Let’s look at each of these in turn.


The default implementation automatically clears the storage whenever a GET request is handled:

class WizardView(TemplateView):

    def get(self, request, *args, **kwargs):
        self.storage.reset()
        self.storage.current_step = self.steps.first
        return self.render(self.get_form())

We can replace this with an implementation that will only reset when it detects a special GET parameter:

    def get(self, request, *args, **kwargs):
        if not request.GET.get('reset'):
            self.storage.reset()
            self.storage.current_step = self.steps.first
        
        step = self.storage.current_step or self.steps.first
        return self.render(self.get_form(
            step,
            data=self.storage.get_step_data(step),
            files=self.storage.get_step_files(step),
        ))

Not that we need to build up the form data to provide to the view - otherwise when you load up the wizard, it will render the first page as empty, but if you then use the navigation to select the first page it will correctly render it with data.
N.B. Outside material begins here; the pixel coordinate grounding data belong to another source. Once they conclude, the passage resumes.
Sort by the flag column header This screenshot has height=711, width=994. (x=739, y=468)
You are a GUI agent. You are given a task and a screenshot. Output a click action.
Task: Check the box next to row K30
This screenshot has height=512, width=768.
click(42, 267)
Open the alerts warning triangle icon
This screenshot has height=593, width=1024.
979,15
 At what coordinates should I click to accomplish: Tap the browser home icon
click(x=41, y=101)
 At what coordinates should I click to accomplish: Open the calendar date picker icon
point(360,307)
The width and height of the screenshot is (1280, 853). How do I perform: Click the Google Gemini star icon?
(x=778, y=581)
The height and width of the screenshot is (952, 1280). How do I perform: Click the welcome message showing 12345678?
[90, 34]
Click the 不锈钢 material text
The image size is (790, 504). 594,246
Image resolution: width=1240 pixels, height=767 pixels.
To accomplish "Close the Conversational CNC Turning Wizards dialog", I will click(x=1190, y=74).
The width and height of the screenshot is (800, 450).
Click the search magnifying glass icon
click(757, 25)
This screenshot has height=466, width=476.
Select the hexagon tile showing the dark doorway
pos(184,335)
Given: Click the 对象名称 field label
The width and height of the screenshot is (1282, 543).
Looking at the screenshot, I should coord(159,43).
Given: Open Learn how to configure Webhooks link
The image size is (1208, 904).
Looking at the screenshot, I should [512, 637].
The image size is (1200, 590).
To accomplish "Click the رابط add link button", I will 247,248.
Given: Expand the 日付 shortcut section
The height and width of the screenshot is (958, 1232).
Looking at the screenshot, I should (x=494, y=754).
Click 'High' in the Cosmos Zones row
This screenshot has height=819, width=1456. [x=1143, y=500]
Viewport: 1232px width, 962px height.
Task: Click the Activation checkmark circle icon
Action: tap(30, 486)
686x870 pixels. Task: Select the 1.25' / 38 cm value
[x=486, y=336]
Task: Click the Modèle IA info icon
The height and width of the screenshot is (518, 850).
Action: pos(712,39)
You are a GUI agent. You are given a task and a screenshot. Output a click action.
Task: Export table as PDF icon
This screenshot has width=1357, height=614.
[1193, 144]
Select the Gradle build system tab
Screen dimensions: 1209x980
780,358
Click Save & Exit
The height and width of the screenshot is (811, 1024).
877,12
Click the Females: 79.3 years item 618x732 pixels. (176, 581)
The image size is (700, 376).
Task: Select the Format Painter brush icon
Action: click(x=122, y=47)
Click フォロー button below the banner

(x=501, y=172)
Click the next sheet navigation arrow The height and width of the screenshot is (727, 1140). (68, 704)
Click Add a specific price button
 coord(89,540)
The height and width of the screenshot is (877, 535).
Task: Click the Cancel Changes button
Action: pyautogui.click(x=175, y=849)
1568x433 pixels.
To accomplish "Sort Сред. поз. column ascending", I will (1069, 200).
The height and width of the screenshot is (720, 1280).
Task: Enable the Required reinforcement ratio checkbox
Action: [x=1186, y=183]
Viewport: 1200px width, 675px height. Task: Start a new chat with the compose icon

You’ll need to have an explicit link or button in your wizard template(s) to enable the user to restart the wizard if they need to.


Next up is persistent storage. For this we will need somewhere to store the data. The formtools implementation makes this easy to swap out - you can define the storage backend you want to use.

class MyWizard(WizardView):
    form_list = [...]
    storage_name = 'storage.wizard.DatabaseStorage'

That’s all you need to do to make your wizard use it - but now we need to build the storage class.

Let’s begin with a model to store the data in.

class WizardStorage(models.Model):
    user = models.ForeignKey('auth.User', related_name='wizard_storage', on_delete=models.CASCADE)
    prefix = models.TextField()
    data = models.JSONField()

We could use extra fields for the various parts, but that just complicates things.

Now let’s see a storage implementation:

class DatabaseStorage(BaseStorage):
    def __init__(self, prefix, request=None, file_storage=None):
        super().__init__(prefix, request, file_storage)
        self.init_data()
    
    def init_data(self):
        self.instance, _create = WizardStorage.objects.get_or_create(
            user=self.request.user,
            prefix=self.prefix,
            defaults={
                'data': {
                    self.step_key: None,
                    self.step_data_key: {},
                    self.step_files_key: {},
                    self.extra_data_key: {},
                }
            }
        )
    
    @property
    def data(self):
        return self.instance.data
    
    def update_response(self, response):
        if hasattr(self, 'instance'):
            self.instance.save()
      
    def reset(self):
        if hasattr(self, 'instance'):
            self.instance.delete()
            del self.instance

You can make it a bit more configurable so that the model could be swapped quite easily.

From here, we can use this in a wizard, and it will persist the step data to the database. I’ve still got a bit to do to ensure it can handle files, but this has not been a requirement of mine as yet.

There could be a bit of fun around having multiple stashes for a given wizard, and allowing the user to select which one they want to work on. As it stands, it just uses the user id and wizard prefix to determine where the data is stored.


The third improvement, allowing sub-steps, is a bit more complicated. To do that, you need to replace a bit more of the internal formtools code, rather than just subclassing/extending it. This involves a bunch of patching of the StepsHelper class from formtools - although you could replace this class by overriding WizardView.dispatch.

That’s beyond the scope of this post.